From an individual bacterium’s point of view, this is a very clever strategy if considered in terms of cost-benefit: Such light production through chemical means consumes a great deal of energy, hence is a costly transaction. Notwithstanding, a single bacterium will produce undetectable light levels alone. To this end, it is a “smart” move (footnote 5) for the bacteria to wait until the population reaches a “quorum” when a single bacterium will start making a difference. Then, the bacterium’s efforts to produce light will not go unnoticed.

As a matter of fact, the light organ of the squid is not just a nesting place for bacteria, but is also equipped with light-sensing capabilities. It was recently discovered that the squid can identify and then reject a (cheater) all-time non-luminous mutant strain of bacteria from its light organ (reference 8) via such a detection capability.

The mutual benefit between the bacteria and the squid occurs in cycles that overlap within a 24-hour routine. In the daytime, as the squid hides itself for sleeping (hence cannot feed the high population of bacteria anymore), it releases 95% of the bacteria into the open waters. The cycle is thus reset: The diluted bacteria starts growing from low numbers in the non-glowing state. By approximately the time the bacteria has multiplied enough to reach a glowing density, the squid wakes up and comes out to feed (Figure 6).

Figure 6: The daily cycle of the squid-bacteria interaction. The blue curve indicates the number of bacteria (marked as “bacterial population level”) which the squid houses in its light organ. Starting from low numbers during the sleeping period of the squid, bacteria gradually grows to reach the “quorum” level at which it starts to glow. Around sunrise, the squid buries itself, releasing 95% of the bacteria: this is indicated by a sudden drop in the blue curve. This cycle happens repetitively with a 24-hours period (figure modified from reference 6).
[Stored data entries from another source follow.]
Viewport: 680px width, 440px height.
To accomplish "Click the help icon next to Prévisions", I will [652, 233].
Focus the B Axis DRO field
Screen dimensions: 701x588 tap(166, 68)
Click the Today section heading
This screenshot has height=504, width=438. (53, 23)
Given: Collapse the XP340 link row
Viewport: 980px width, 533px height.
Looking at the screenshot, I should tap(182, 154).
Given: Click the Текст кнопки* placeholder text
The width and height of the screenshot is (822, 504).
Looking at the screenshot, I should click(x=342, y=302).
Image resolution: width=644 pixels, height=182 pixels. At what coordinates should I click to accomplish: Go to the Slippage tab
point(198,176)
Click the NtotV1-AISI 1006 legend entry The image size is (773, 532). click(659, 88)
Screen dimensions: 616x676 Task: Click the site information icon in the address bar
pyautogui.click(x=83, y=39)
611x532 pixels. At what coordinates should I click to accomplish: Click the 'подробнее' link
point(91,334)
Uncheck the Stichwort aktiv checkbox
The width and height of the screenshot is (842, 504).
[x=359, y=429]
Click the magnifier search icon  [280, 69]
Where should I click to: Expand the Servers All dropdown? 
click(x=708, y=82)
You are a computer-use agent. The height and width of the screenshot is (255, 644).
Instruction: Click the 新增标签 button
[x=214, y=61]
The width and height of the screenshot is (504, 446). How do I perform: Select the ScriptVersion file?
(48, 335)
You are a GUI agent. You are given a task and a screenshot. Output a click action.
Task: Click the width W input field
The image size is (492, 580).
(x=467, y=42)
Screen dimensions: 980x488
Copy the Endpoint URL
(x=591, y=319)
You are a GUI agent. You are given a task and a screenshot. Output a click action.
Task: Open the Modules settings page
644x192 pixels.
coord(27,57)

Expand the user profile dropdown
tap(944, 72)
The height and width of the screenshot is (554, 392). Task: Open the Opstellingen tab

Quorum sensing as a social trait

The phenomenon of quorum sensing, discovered by Bonnie Bassler, currently a professor at Princeton University, is not specific to the bacteria of the bobtail squid, but is a ubiquitous feature that enables almost all kinds of bacteria to carry out feats of multi-cellular life. Collectively, they can accomplish what they cannot when they are alone. Analogous to different languages, different bacteria have different auto-inducers that they use to communicate with each other (intra-species communication). On the other hand, different bacterial species can also communicate with one another (inter-species communication) via a common auto-inducer; which is essentially the “Esperanto” of bacterial communication.

One opportunistic type of bacteria (footnote 1g) which can cause diseases in animals and humans uses quorum sensing, but not to help others. These bacteria grow and multiply in the host without harming it until they reach to a certain concentration. It is only when they become numerous enough, which is once again determined via quorum sensing, to overcome the immune system of the host that they release the virulence factors that lead to disease (reference 6).

On the other side of the coin, medical researchers are looking for ways to disrupt the quorum-sensing mechanisms of pathogenic bacteria to render them ineffective by making them “mute and deaf.” While synthetic therapeutic molecules are currently being investigated, recent findings indicate that garlic locks quorum-sensing in the aforementioned bacteria (reference 9) providing promise for clinical applications.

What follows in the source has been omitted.